794
1st Cut Spent Pot Liner-Modified Epoxy Coatings for C-Steel

Tuesday, 3 October 2017: 11:40
Camellia 3 (Gaylord National Resort and Convention Center)

ABSTRACT WITHDRAWN

Aluminum extraction from alumina is conducted in huge electrolytic cells, arranged in ‘pot lines’. These pots have a carbonaceous lining to act as the cathode. After a few years of service, this lining is ‘spent’ and must be replaced. This waste material, called 1stcut Spent Pot Lining (SPL1), is collected in thousands of tons. SPL1 is considered a ‘hazardous’ material by the US Environmental Protection Agency and its European counterpart. Storage, transportation and treatment of SPL1 is a major problem for the aluminum industry. In the most common recycling procedure, SPL1 is treated either thermally or chemically by expensive processes to retrieve the carbon, which is then used as fuel. Alternative uses for this carbon-rich material in other applications are being explored.

Epoxy resin is a thermoset polymer coating material which has wide industry acceptance due to its toughness, adhesion, durability, thermal stability, high chemical resistance, low shrinkage and ease of fabrication. However, epoxy coatings suffer from brittleness, a poor resistance to crack propagation especially in presence of UV radiations. It is expected that addition of carbon-based conductive fillers can decrease the susceptibility of epoxy to aggressive UV radiation and thus increase its corrosion protection properties.

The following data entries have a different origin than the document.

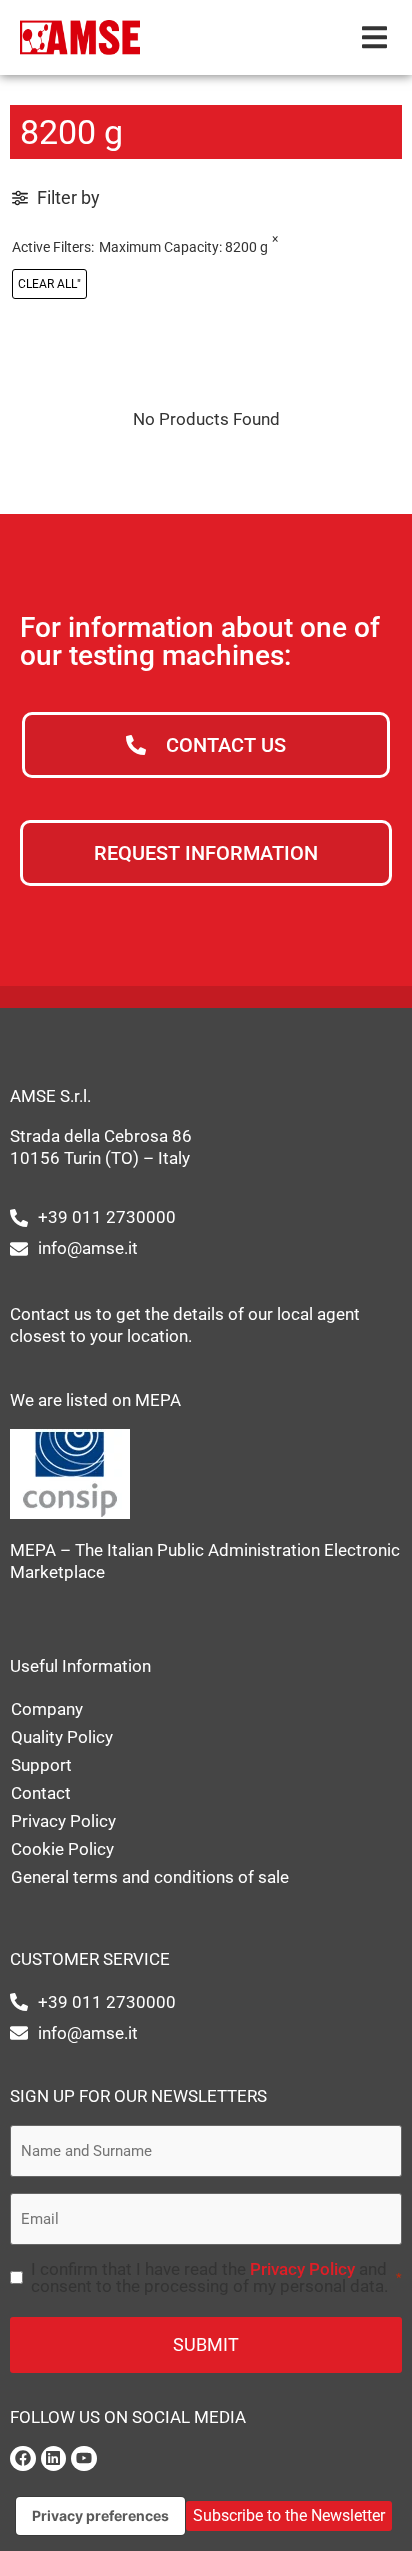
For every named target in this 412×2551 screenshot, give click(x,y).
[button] (374, 37)
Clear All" (49, 284)
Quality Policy (62, 1737)
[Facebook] (23, 2459)
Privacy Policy (63, 1821)
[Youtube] (84, 2459)
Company (47, 1709)
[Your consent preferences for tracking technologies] (100, 2516)
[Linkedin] (54, 2459)
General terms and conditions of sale (150, 1877)
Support (41, 1765)
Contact (41, 1793)
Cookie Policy (62, 1849)
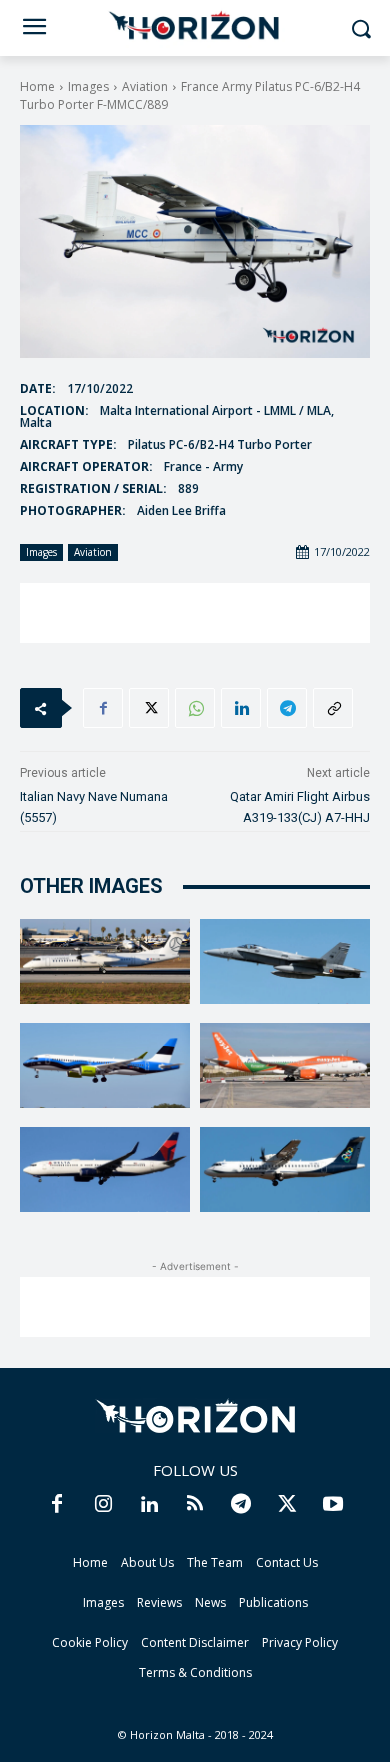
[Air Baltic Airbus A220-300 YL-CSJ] (105, 1065)
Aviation (145, 86)
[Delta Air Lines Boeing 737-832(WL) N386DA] (105, 1169)
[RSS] (195, 1505)
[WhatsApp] (195, 708)
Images (88, 86)
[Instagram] (103, 1505)
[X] (149, 708)
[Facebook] (103, 708)
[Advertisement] (195, 613)
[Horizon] (195, 26)
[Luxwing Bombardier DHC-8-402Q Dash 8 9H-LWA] (105, 961)
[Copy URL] (333, 708)
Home (37, 86)
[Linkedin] (241, 708)
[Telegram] (287, 708)
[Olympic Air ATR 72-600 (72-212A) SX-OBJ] (285, 1169)
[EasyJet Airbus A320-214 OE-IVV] (285, 1065)
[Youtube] (333, 1505)
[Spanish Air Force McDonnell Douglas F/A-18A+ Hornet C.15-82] (285, 961)
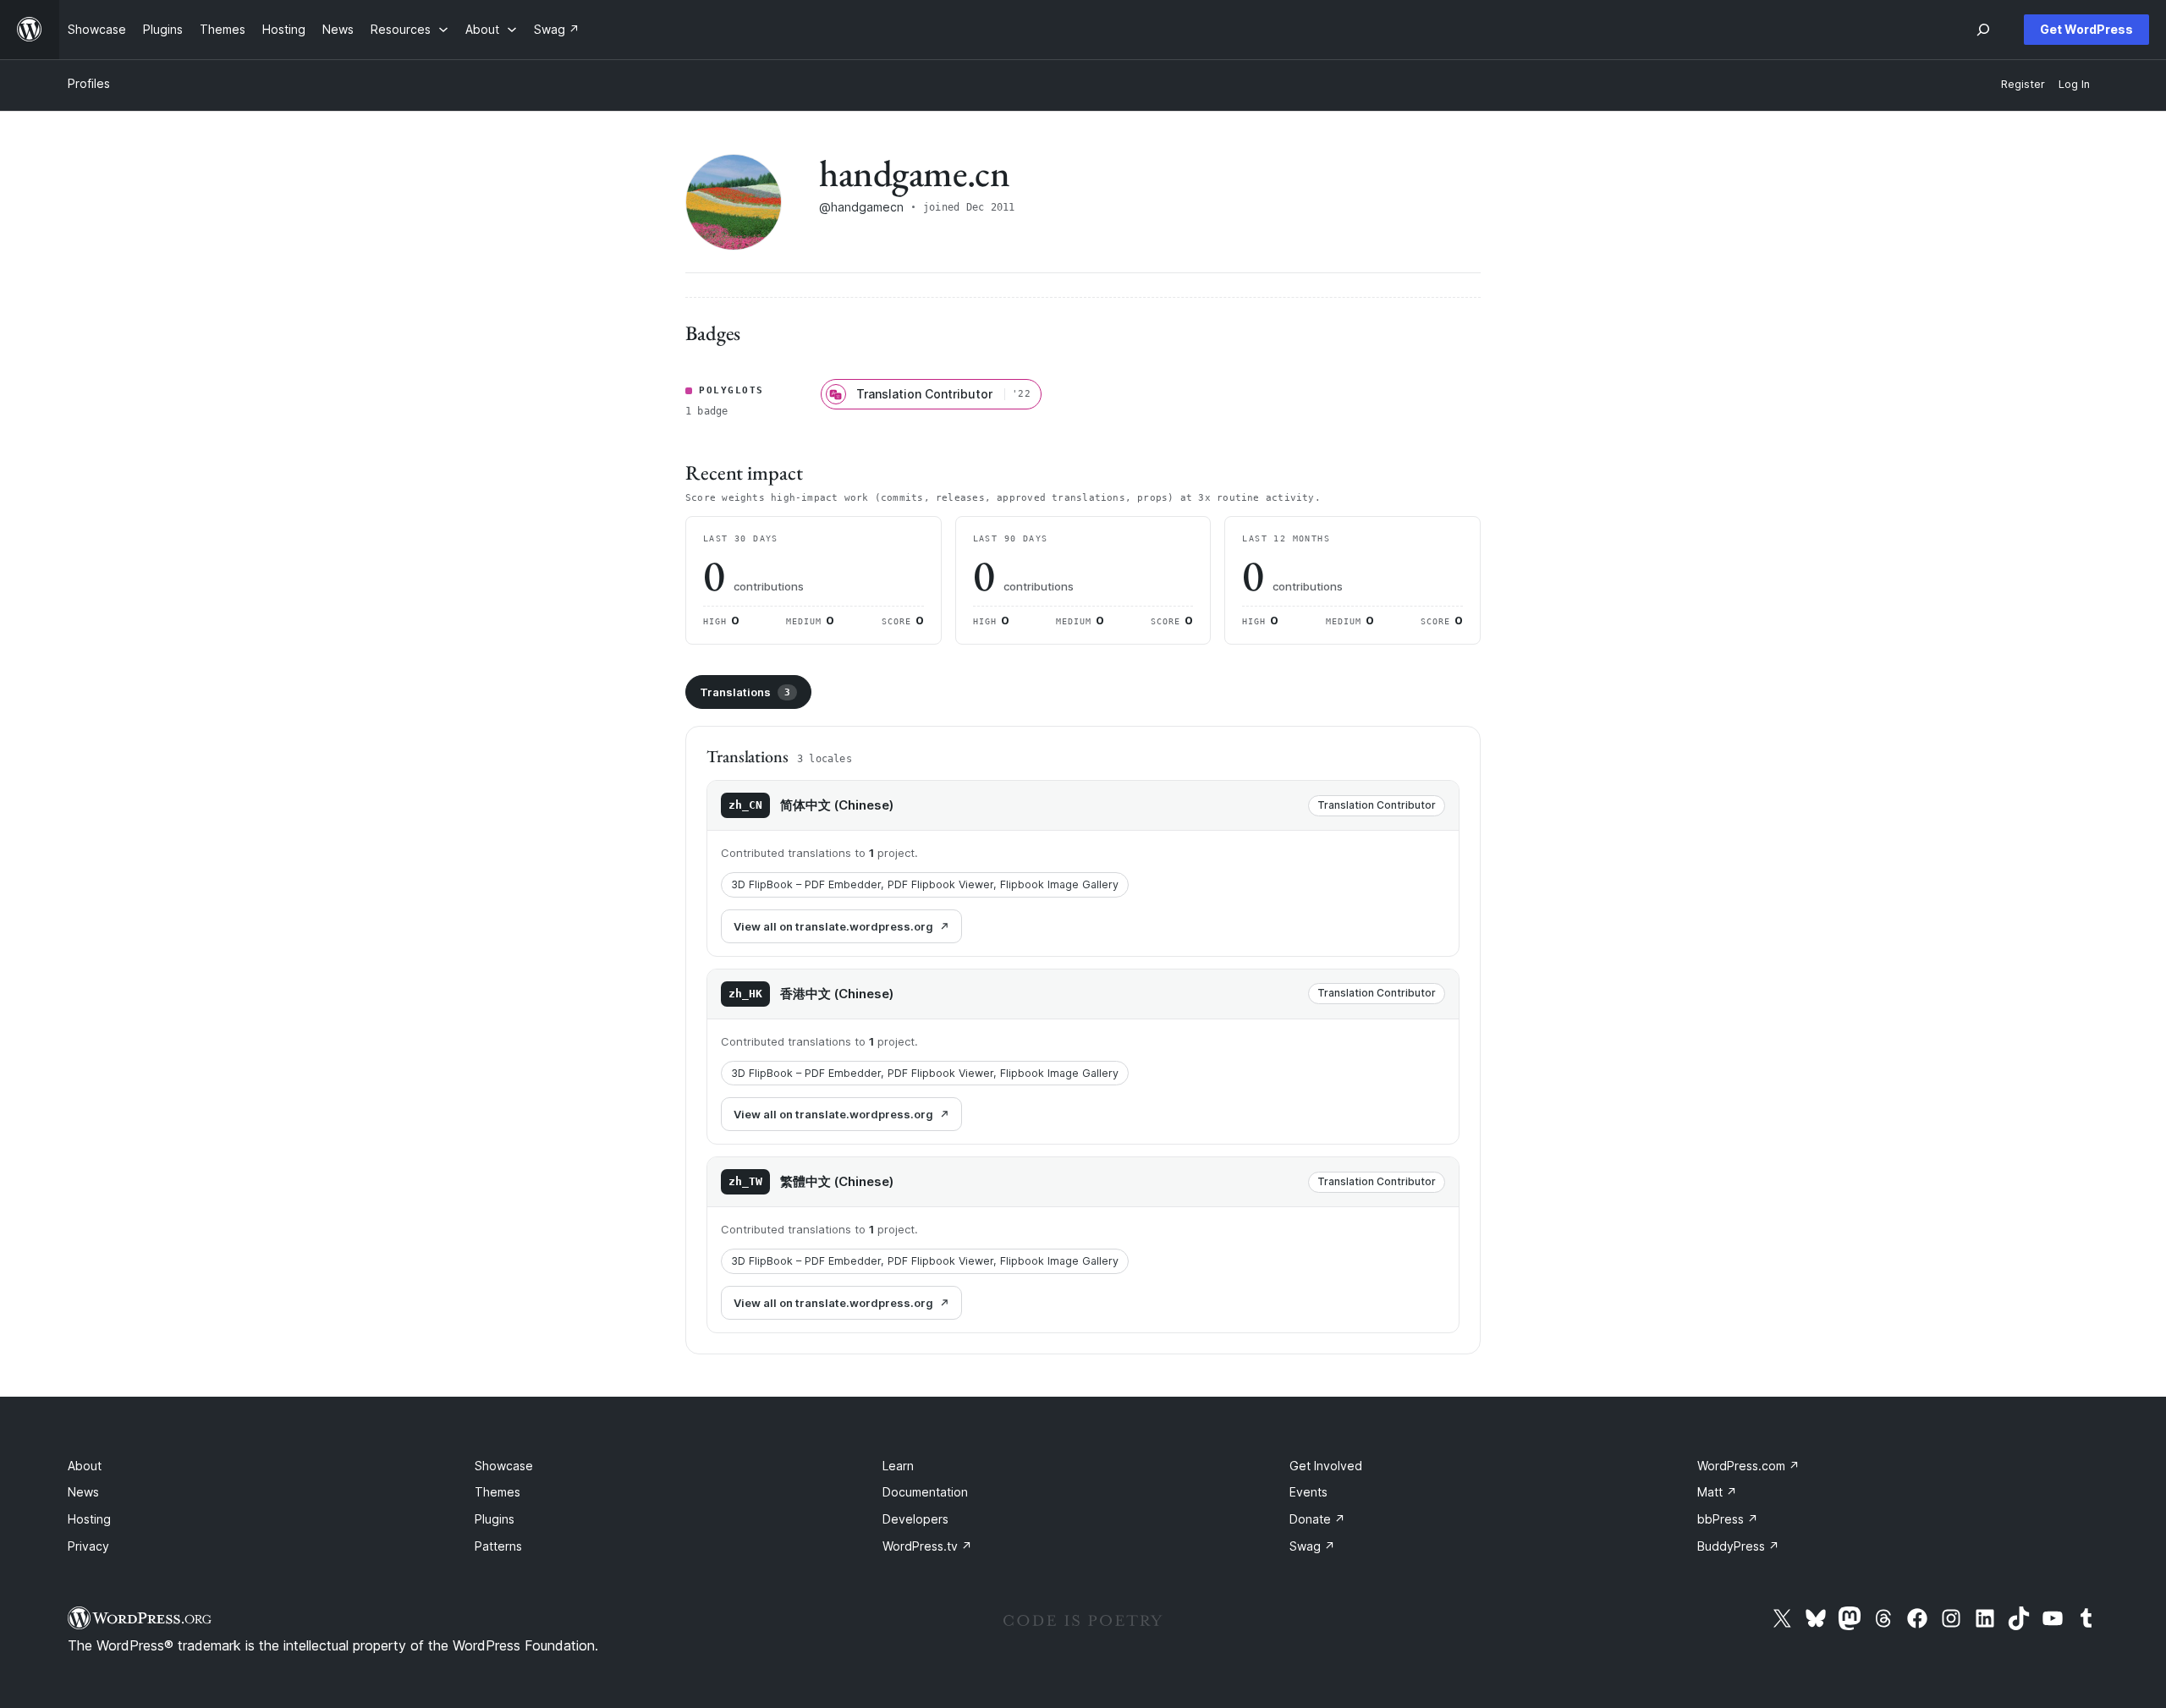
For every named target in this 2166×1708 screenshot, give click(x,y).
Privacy (88, 1546)
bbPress (1727, 1519)
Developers (915, 1519)
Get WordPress (2086, 29)
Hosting (89, 1519)
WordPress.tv (927, 1546)
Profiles (89, 83)
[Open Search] (1983, 29)
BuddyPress (1738, 1546)
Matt (1717, 1492)
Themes (497, 1492)
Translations (745, 692)
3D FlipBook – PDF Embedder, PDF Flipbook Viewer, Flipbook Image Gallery (925, 884)
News (83, 1492)
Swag (1312, 1546)
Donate (1317, 1519)
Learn (898, 1465)
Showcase (504, 1465)
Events (1308, 1492)
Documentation (925, 1492)
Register (2023, 84)
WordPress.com (1748, 1465)
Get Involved (1325, 1465)
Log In (2074, 84)
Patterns (498, 1546)
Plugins (494, 1519)
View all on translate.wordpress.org (833, 926)
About (85, 1465)
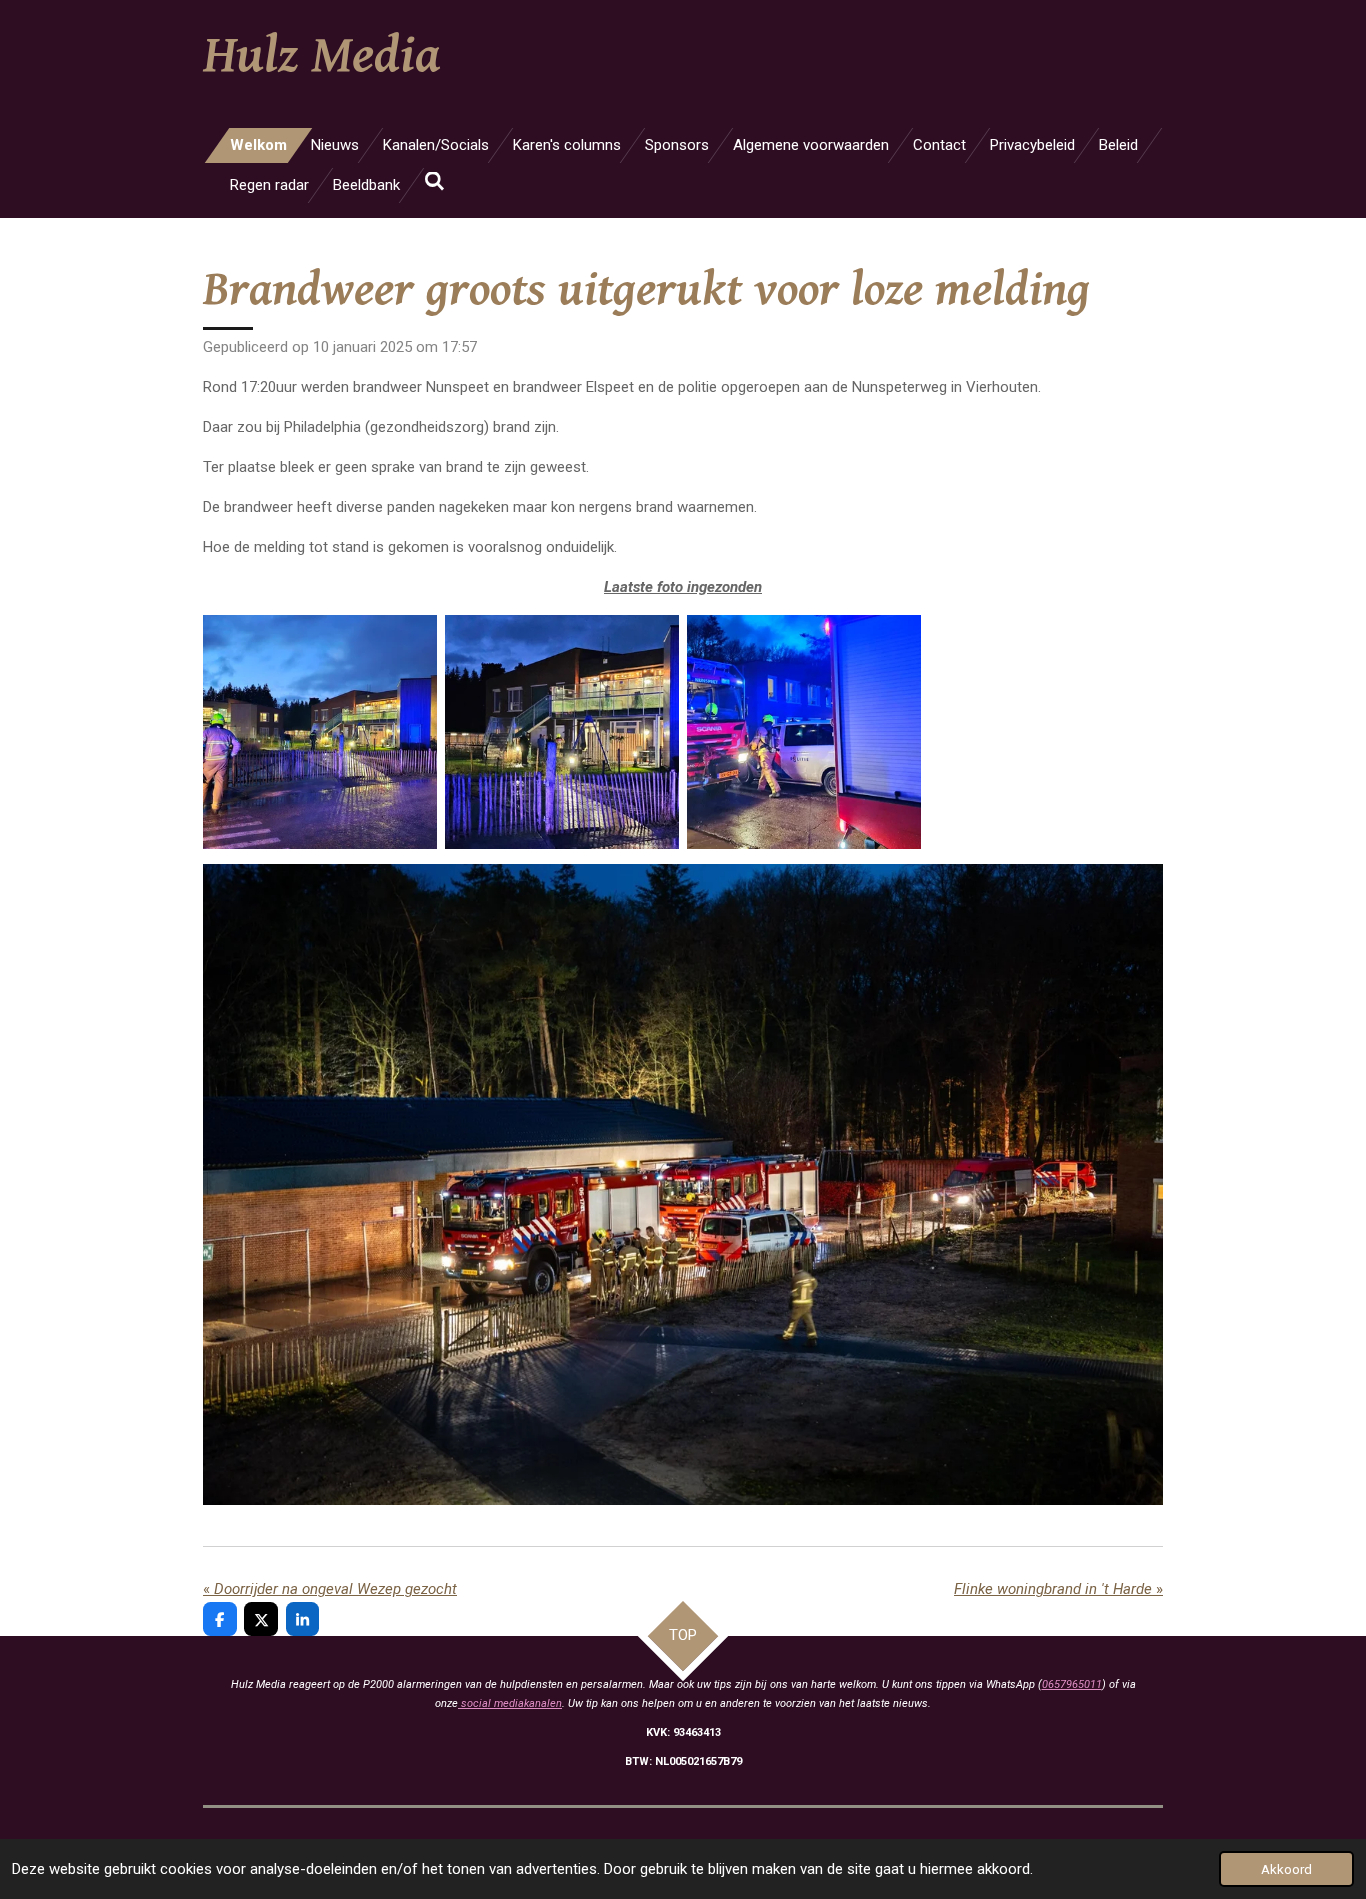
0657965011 (1072, 1684)
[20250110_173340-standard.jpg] (804, 732)
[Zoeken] (434, 182)
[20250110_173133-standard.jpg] (320, 732)
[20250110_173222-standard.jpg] (562, 732)
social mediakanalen (510, 1703)
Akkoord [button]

The objective of this work is to explore the use of SPL1 as an additive in fast-cure epoxy coatings on mild steel substrates and study the thermal and electrical properties of the resulting composite at various concentrations of functionalized and unfunctionalized SPL1. The weathering behavior of these coatings under UV radiation were also investigated. The results showed that the electrochemical corrosion behavior of the coating was significantly improved although some microcracks developed on the surface of the coatings after prolonged exposure to UV radiation.